● Task
Every line from the one with "Where should I click to: Open the EPSON" to the one with "How do I perform: Click", including those two, is to be copied exactly; all other lines of the entries below are left out.

● The input
= Beginning of Section =

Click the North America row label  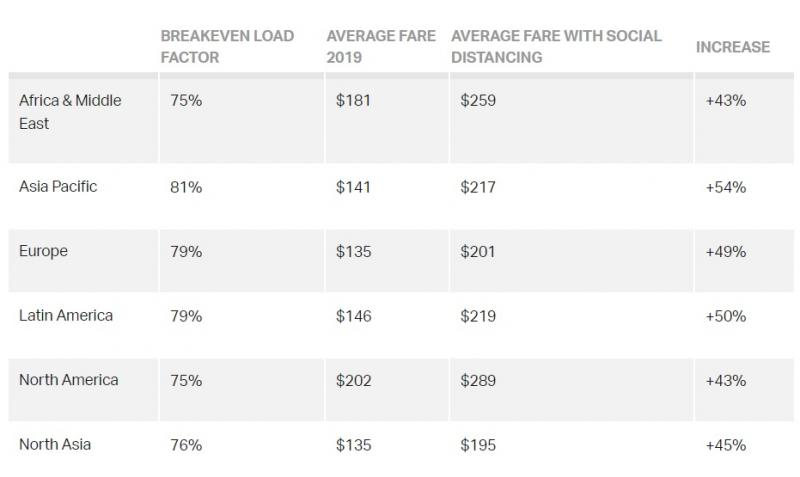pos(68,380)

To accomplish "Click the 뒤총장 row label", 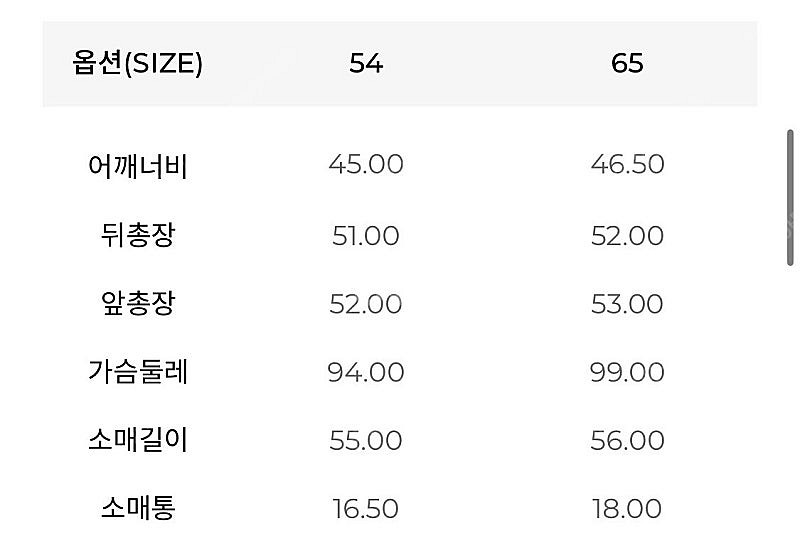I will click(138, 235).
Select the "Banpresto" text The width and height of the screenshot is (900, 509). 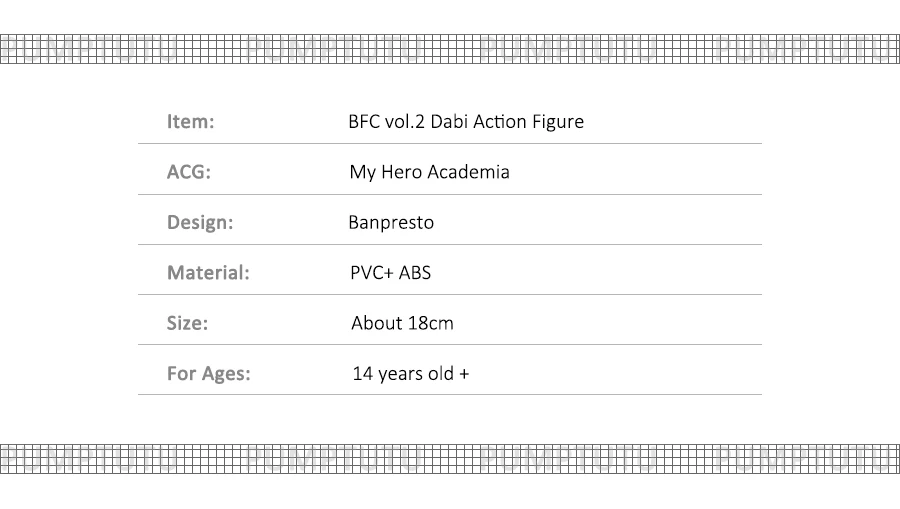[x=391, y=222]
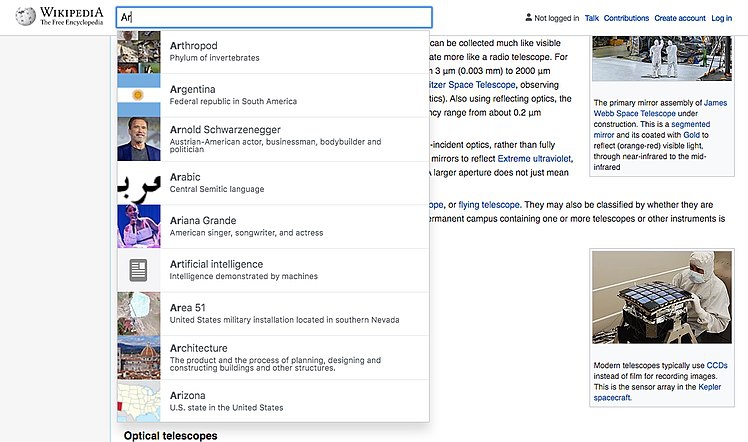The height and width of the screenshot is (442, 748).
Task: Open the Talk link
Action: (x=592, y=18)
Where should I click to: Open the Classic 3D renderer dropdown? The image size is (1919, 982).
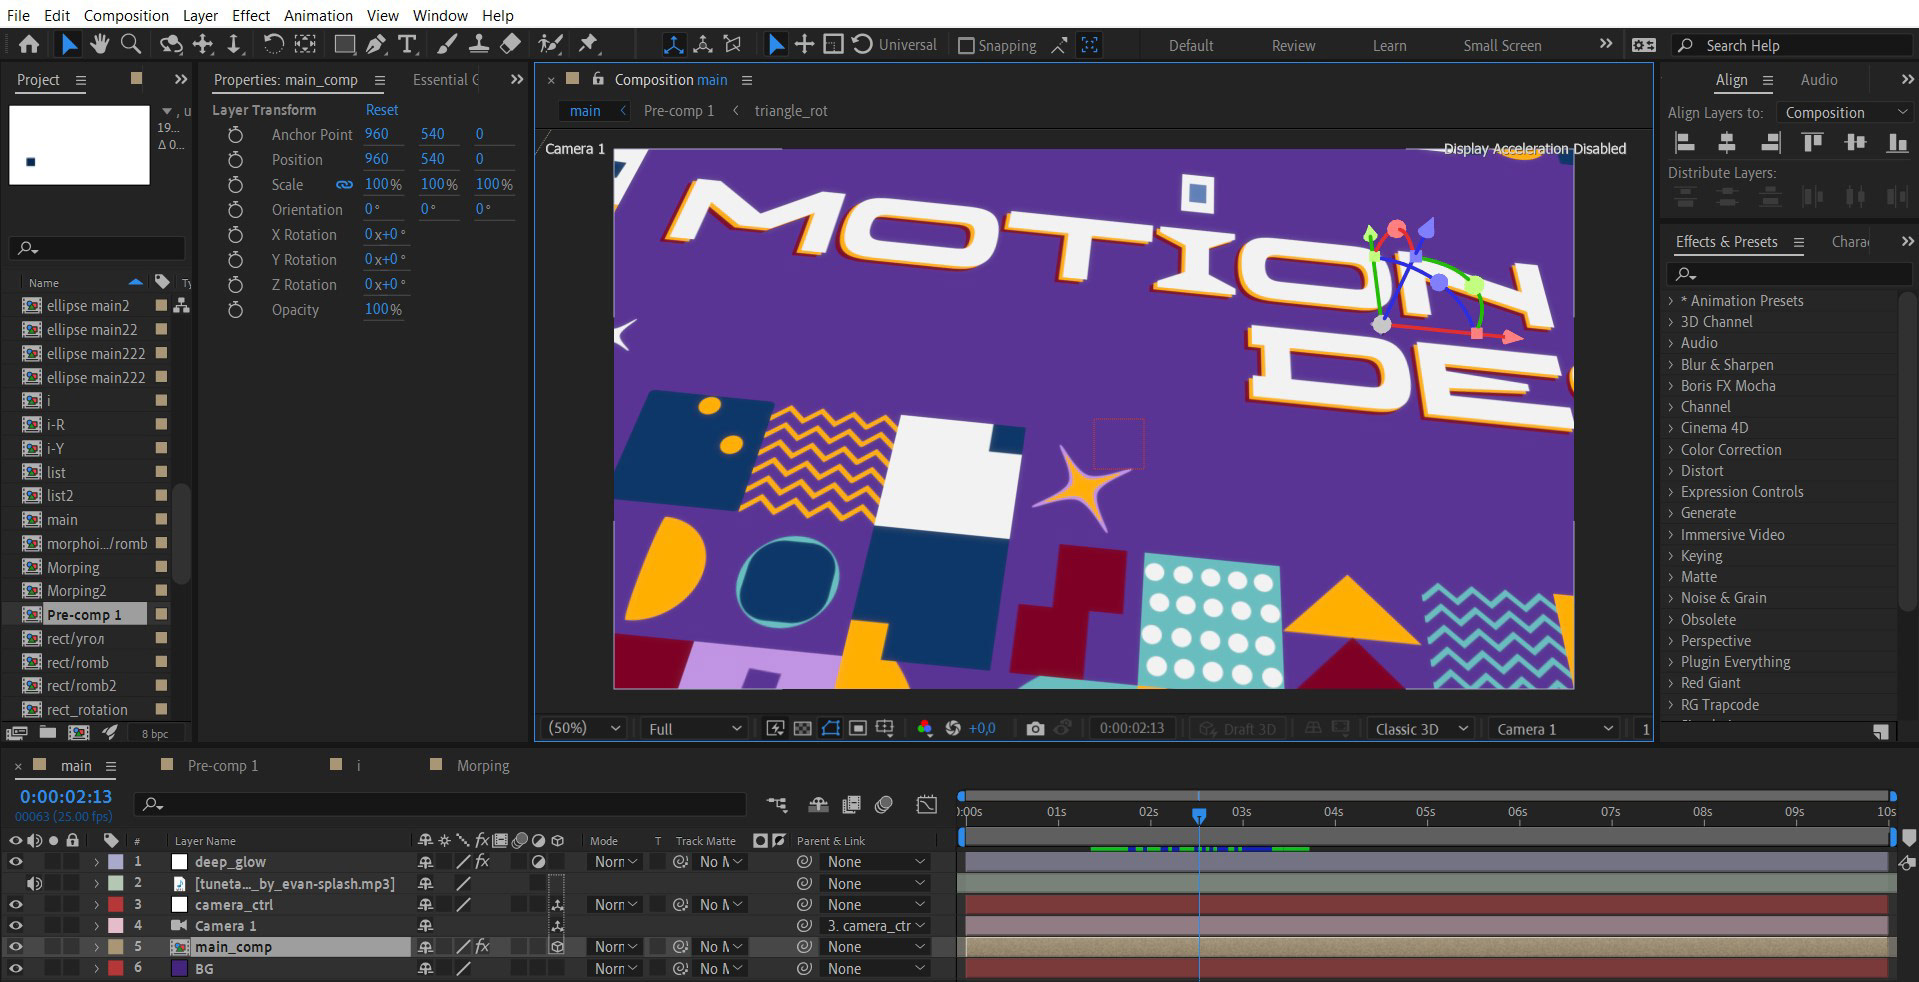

= End of Section =
= Beginning of Section =

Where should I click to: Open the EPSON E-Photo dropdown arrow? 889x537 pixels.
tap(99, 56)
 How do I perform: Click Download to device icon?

= End of Section =

● Result of the exercise
Where should I click to: Open the EPSON E-Photo dropdown arrow? 889x537 pixels.
tap(99, 56)
 How do I perform: Click Download to device icon?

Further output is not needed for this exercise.